“Art is the ultimate in communication because art aspires to be the absolute only consideration, and therefore as pure, as pristine and as valuable as possible.”
—Roy DeCarava
This viewing room presents a rare large-scale print of Graduation (1949), one of Roy DeCarava’s most iconic images. DeCarava honed his printing technique to produce rich tonal gradations, enabling him to explore a full spectrum of light- and dark-gray values more akin to a painterly mode of expression. Each print is distinct as a result of the artist’s attention to this process.
Over the course of six decades, the American artist Roy DeCarava (1919–2009) produced a singular collection of black-and-white photographs of modern life that combine formal acuity with an intimate and deeply human treatment of his subject matter. As the curator Zoé Whitley notes, “DeCarava ranks without question among the great American modernists of the post–World War II era.”
Graduation first appeared in The Sweet Flypaper of Life, an acclaimed book published in collaboration with the poet Langston Hughes in 1955 that is now considered a classic of photographic visual literature.
Graduation foregrounds DeCarava’s innate sense of composition and ability to frame images in everyday situations. Light cuts across the center of the picture plane as a lone figure, dressed in stark contrast to her surroundings, traverses the divide. This print bears many of the formal hallmarks that DeCarava pioneered, including an elevated vantage point and a rich gradient of tonalities achieved through the artist’s distinctive printing technique.
Roy DeCarava and Langston Hughes, The Sweet Flypaper of Life, 1955
DeCarava’s photography of the late 1940s and early 1950s garnered the attention of Edward Steichen, who was then director of The Museum of Modern Art’s Department of Photography. At Steichen’s urging, DeCarava applied for and won a prestigious Guggenheim fellowship in 1952, becoming the first African American photographer to receive this honor. The fellowship enabled him to spend a year working solely on his photography, creating a comprehensive early artistic statement that he believed had been missing from the lexicon. These explorations such as the present work—now part of MoMA’s permanent collection—enriched and propelled the artistic innovation of his subsequent works.
“Sometimes his subjects seem simply to rise above … hardships, like the young woman in Graduation, one of his best known images; wearing a white gown, she seems to float majestically along a sidewalk flanked by an empty lot and a pile of trash.”
—Roberta Smith, The New York Times
Roy DeCarava, 117th Street, New York, 1951 (detail)
An early work that the artist considered one of his most important images, smaller versions of Graduation feature in institutional collections including the Brooklyn Museum; Moderna Museet, Stockholm; The Museum of Fine Arts, Houston; Smithsonian American Art Museum, Washington, DC; and The Museum of Modern Art, New York, where it is currently on view.
Installation view, Roy DeCarava: A Retrospective, The Museum of Modern Art, New York, 1996
Installation view, Roy DeCarava: A Retrospective, The Museum of Modern Art, New York, 1996
“The intense density of Graduation gives way … to open, crystalline space modulated by a range of tonal values across which the viewer’s eyes are free to wander and explore.”

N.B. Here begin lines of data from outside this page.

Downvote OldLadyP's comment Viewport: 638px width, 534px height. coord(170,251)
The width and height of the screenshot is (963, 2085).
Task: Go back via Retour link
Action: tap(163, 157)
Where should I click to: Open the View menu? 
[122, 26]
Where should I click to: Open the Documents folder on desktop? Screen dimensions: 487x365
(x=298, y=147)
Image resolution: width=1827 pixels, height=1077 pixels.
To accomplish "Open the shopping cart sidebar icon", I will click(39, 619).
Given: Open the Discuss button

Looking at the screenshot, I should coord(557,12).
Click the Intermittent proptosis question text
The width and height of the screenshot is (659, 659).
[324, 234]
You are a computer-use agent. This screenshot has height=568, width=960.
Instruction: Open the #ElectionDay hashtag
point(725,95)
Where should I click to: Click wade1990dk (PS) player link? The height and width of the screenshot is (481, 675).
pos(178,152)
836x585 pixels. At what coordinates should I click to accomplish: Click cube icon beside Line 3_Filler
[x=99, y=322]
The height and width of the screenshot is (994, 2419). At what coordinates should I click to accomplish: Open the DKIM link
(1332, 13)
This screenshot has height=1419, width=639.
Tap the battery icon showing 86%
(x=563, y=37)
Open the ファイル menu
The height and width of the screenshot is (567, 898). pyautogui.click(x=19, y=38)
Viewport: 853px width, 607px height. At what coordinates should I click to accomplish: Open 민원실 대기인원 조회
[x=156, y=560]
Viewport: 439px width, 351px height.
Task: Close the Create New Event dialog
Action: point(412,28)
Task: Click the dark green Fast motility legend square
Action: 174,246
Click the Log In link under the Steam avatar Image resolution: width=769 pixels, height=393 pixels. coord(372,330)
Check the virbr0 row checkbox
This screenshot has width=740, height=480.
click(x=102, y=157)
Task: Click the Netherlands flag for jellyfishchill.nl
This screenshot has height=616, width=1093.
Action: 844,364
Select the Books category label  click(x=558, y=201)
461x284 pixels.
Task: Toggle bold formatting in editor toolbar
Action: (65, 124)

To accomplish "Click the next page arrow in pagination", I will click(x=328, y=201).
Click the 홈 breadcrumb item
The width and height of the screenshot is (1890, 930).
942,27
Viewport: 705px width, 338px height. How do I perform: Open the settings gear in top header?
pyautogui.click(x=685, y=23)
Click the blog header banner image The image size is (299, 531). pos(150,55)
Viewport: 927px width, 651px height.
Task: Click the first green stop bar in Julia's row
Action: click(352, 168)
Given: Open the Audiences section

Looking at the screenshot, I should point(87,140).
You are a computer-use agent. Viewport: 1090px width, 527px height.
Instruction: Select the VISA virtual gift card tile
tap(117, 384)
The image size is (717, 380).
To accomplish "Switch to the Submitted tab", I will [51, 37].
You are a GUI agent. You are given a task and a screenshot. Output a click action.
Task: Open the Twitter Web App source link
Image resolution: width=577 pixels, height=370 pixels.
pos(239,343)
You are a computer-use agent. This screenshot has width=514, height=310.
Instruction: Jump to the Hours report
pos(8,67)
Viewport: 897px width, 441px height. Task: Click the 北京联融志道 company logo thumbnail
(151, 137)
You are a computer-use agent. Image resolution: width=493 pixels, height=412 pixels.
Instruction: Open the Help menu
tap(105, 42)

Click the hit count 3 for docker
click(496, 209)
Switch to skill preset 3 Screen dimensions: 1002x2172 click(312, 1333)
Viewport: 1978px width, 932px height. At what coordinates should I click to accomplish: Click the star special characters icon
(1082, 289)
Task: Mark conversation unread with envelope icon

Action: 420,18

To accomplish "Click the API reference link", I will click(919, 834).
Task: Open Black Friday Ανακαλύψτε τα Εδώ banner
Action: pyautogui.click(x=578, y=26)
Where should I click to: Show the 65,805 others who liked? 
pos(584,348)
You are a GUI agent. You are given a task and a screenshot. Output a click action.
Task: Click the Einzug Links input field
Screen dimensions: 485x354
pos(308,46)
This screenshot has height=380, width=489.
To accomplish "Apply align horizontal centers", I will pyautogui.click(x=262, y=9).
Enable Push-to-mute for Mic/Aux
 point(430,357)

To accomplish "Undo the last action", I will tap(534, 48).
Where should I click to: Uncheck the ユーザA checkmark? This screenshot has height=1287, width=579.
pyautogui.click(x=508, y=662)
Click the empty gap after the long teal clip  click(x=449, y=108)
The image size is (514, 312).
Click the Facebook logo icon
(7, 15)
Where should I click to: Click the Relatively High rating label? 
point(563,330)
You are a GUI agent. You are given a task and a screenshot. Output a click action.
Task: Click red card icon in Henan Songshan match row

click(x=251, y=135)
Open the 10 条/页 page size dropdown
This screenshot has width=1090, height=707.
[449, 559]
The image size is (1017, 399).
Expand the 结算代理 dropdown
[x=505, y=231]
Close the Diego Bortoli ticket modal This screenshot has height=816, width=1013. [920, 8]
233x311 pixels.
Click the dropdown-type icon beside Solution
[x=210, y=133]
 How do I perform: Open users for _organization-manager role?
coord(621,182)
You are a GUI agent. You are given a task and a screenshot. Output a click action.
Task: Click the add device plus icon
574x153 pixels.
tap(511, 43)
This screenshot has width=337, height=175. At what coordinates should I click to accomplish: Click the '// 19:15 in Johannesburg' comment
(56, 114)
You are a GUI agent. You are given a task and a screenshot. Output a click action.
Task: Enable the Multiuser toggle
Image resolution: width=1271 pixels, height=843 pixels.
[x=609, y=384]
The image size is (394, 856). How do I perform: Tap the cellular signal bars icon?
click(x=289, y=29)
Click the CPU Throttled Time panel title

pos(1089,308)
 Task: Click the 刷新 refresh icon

—Zoé Whitley, Roy DeCarava: Light Break
“This exploration of the possibilities of dark gray would be interesting in any photographer, but DeCarava did it time and again specifically as a photographer of black skin.… What is dark is neither blank nor empty. It is in fact full of wise light which, with patient seeing, can open out into glories.”
—Teju Cole, The New York Times
Installation view, Roy DeCarava: Selected Works, David Zwirner, London, 2022
“The artist creates the material that we look back upon as part of history.”